Track objects in videos using SAM3 (Segment Anything Model 3).
Project description
sam-track
A uv-native CLI for tracking objects in videos using SAM3 (Segment Anything Model 3).
Features
- Three prompt modes: Track by text description, ROI polygons, or SLEAP pose keypoints
- Three output formats: Bounding boxes (JSON), segmentation masks (HDF5), tracked poses (SLP)
- Memory-efficient: Streaming mode processes videos frame-by-frame
- SLEAP integration: Link untracked pose predictions to consistent identities
Installation
Requires Python 3.12+ and uv.
As a uv tool (recommended)
# Linux/Windows with NVIDIA GPU (CUDA 13.0)
uv tool install sam-track --prerelease=allow --with "tokenizers==0.22.1" --index https://download.pytorch.org/whl/cu130 --index-strategy unsafe-best-match
# macOS with Apple Silicon (MPS)
uv tool install sam-track --prerelease=allow --with "tokenizers==0.22.1"
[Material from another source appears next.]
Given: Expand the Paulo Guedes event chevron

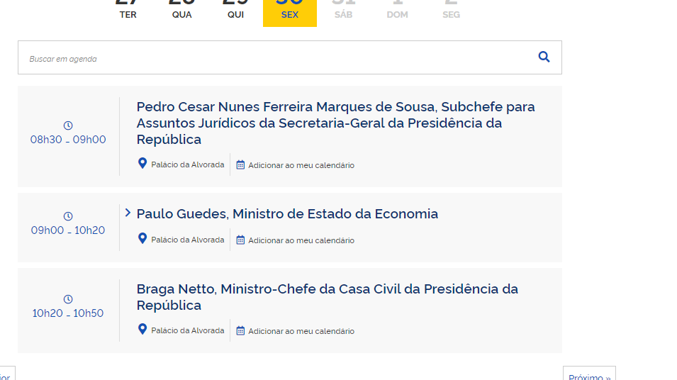Looking at the screenshot, I should (x=128, y=213).
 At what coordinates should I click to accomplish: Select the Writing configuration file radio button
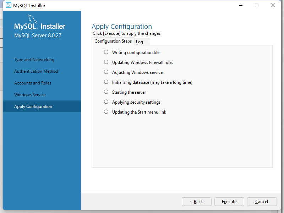point(106,52)
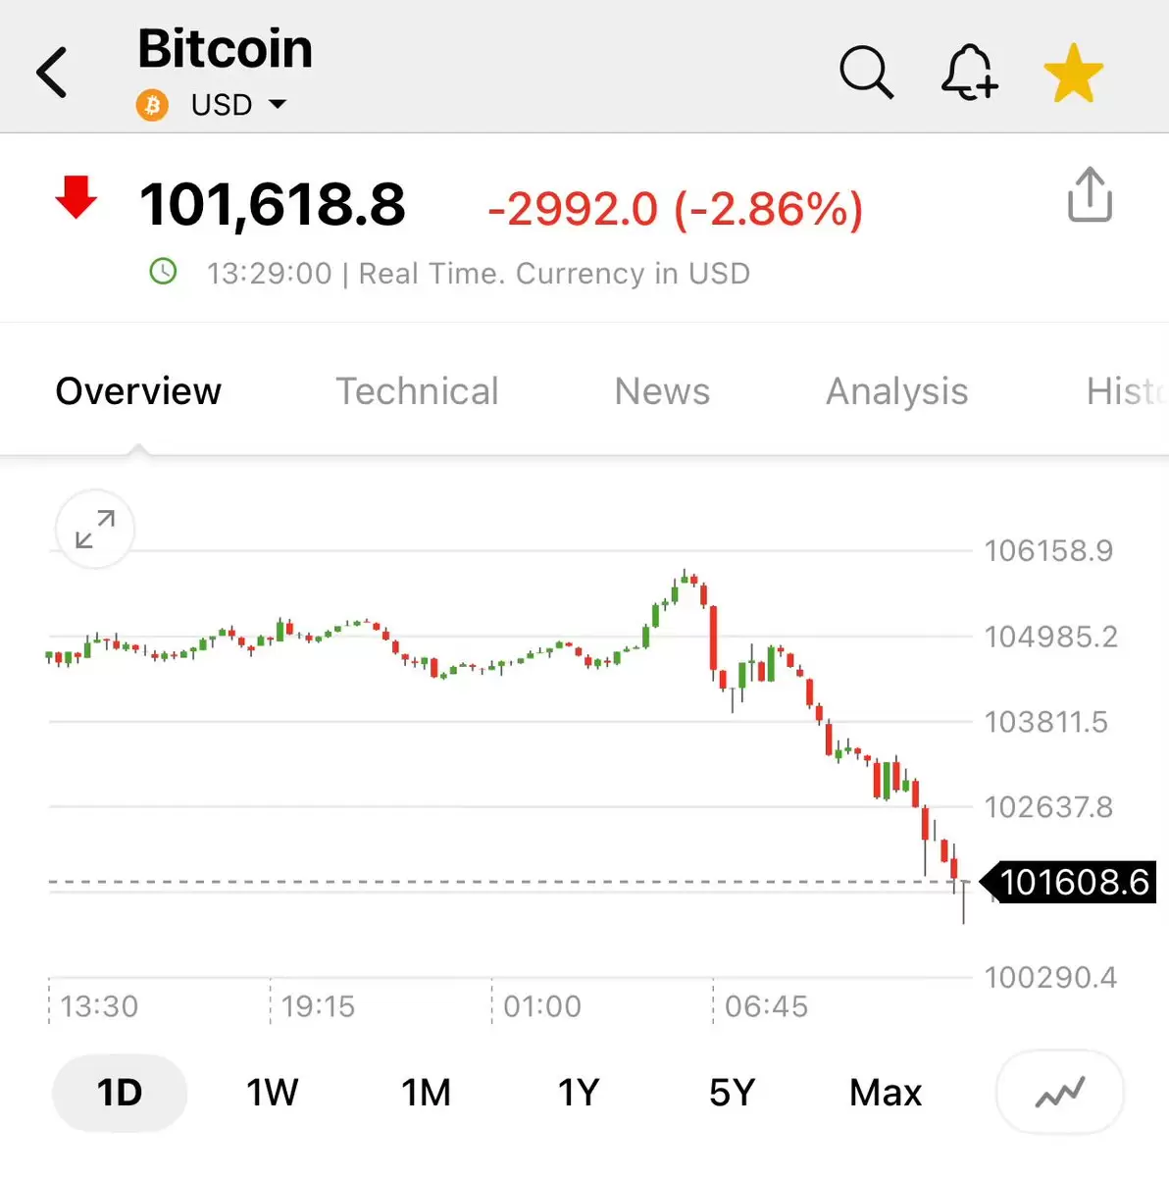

After installation, sam-track is available globally.
Ad-hoc with uvx
# Linux/Windows with NVIDIA GPU
uvx --prerelease=allow --with "tokenizers==0.22.1" --index https://download.pytorch.org/whl/cu130 --index-strategy unsafe-best-match sam-track --help
# macOS with Apple Silicon
uvx --prerelease=allow --with "tokenizers==0.22.1" sam-track --help
From source
git clone https://github.com/talmolab/sam-track && cd sam-track
uv sync
uv run sam-track --help
GPU Requirements
| Platform | Requirement |
|---|---|
| Linux | NVIDIA driver 580.65.06+ (CUDA 13.0) |
| Windows | NVIDIA driver 580.65+ (CUDA 13.0) |
| macOS | Apple Silicon (MPS, no driver needed) |
Check your setup:
sam-track system
First-time Setup
SAM3 is a gated model requiring HuggingFace authentication.
1. Check status:
sam-track auth
2. If not authenticated, create a token:
- Go to https://huggingface.co/settings/tokens
- Click Create new token
- Name it
sam-track, select Read permission - Login:
sam-track auth --token hf_...
3. If no model access, request it:
- Go to https://huggingface.co/facebook/sam3
- Fill out the access request form
- Run
sam-track authagain to verify
Quick Start
# Track a mouse by text description, output bounding boxes
sam-track track video.mp4 --text "mouse" --bbox
# Track from ROI annotations, output masks
sam-track track video.mp4 --roi annotations.yml --seg
# Track from SLEAP poses, output tracked SLP
sam-track track video.mp4 --pose labels.slp --slp
Prompting Modes
sam-track supports three ways to specify what to track:
Text Prompts (--text)
Track objects by natural language description. SAM3 detects matching objects in the first frame and tracks them through the video.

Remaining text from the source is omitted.